Les familles de la victime, un père de quatre enfants, ont assisté à l'audience, soulignant l'impact émotionnel et sociétal de cet événement. Le juge s'est penché sur la responsabilité des différentes parties impliquées. La procureure a déclaré que "tout le monde rejette la faute sur le voisin", indiquant un flou quant aux responsabilités. Au cours de cette audience de huit heures, le représentant de Total Energies a été assidûment interrogé sur les protocoles de sécurité en place.
Les éléments présentés par l'expertise technique indiquent que les mesures de sécurité étaient inappropriées. La procureure a souligné que les procédures mises en place manquaient de rigueur, relevant des absences de systèmes de sécurité adaptés tels que des dispositifs anti-chute ou d'analyse des risques. En revanche, l'avocat de la société Bataille a affirmé que l'évaluation judiciaire avait reconnu un dispositif satisfaisant pour la tâche de la victime, tandis que le représentant de Total Energies a insisté sur le fait que les procédures étaient claires et correctement suivies.
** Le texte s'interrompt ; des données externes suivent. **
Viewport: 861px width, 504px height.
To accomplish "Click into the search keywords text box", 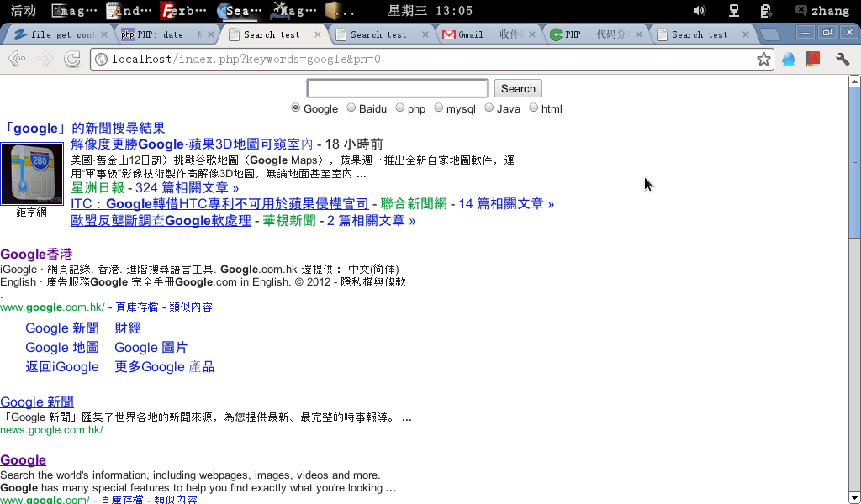I will click(397, 88).
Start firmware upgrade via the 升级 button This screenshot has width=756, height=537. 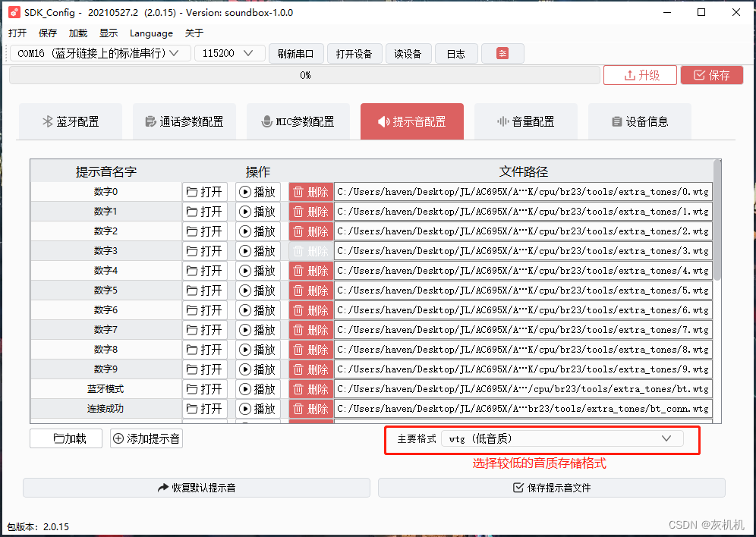(640, 74)
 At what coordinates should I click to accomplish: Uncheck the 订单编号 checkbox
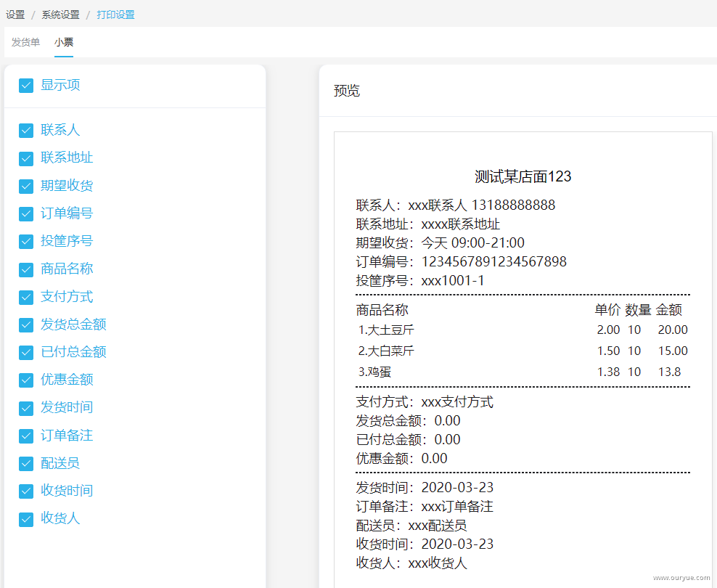pos(26,213)
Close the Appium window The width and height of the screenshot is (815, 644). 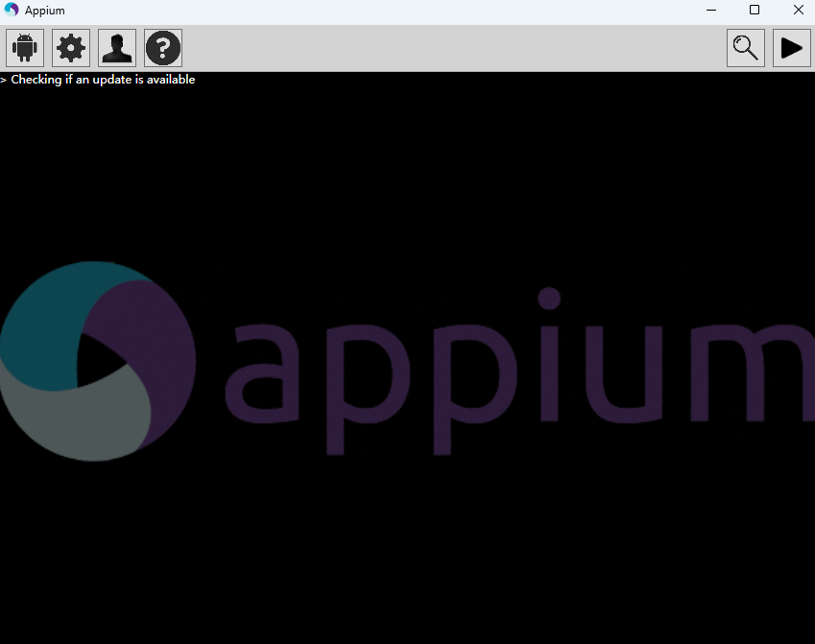pos(798,11)
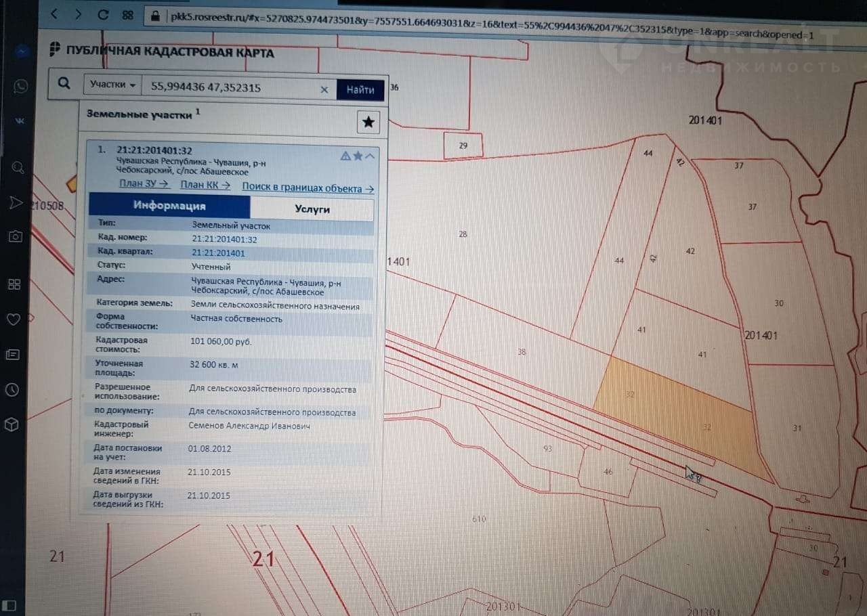This screenshot has width=867, height=616.
Task: Click the highlighted orange parcel 32
Action: point(677,413)
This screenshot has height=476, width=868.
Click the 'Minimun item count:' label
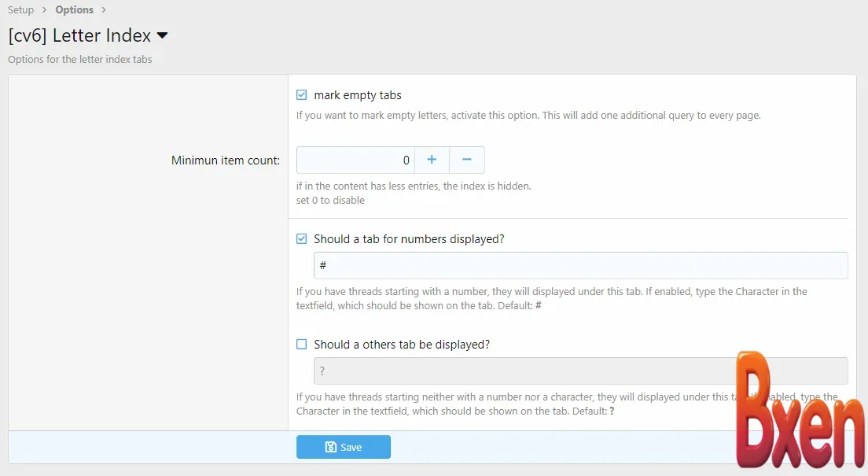tap(226, 161)
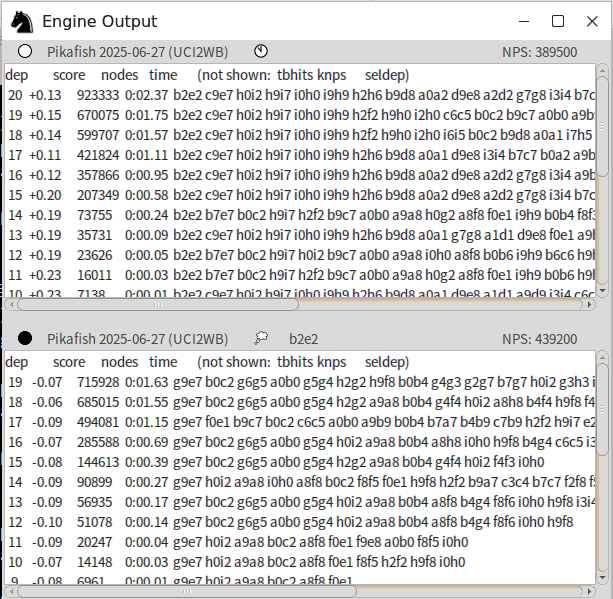
Task: Click the white side circle icon
Action: click(25, 52)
A la barre, la CGT, en tant que partie civile, a fait état des dangers persistants sur le site, interpellant ainsi sur la responsabilité des dirigeants face à des conditions de travail jugées risquées. L'avocate de la famille a rappelé que la victime n'était pas au courant des risques liés à la rambarde amovible. La question de la responsabilité demeure centrale dans cette affaire qui devrait faire jurisprudence.
Les avocats de la défense ont plaidé pour une relaxe, tandis que le ministère public a requis des amendes de 150 000€ pour Total Energies et de 50 000€ pour Bataille. Le verdict sera rendu le 19 février prochain, et il va sans dire que son impact pourrait avoir des répercussions significatives sur les normes de sécurité dans le secteur.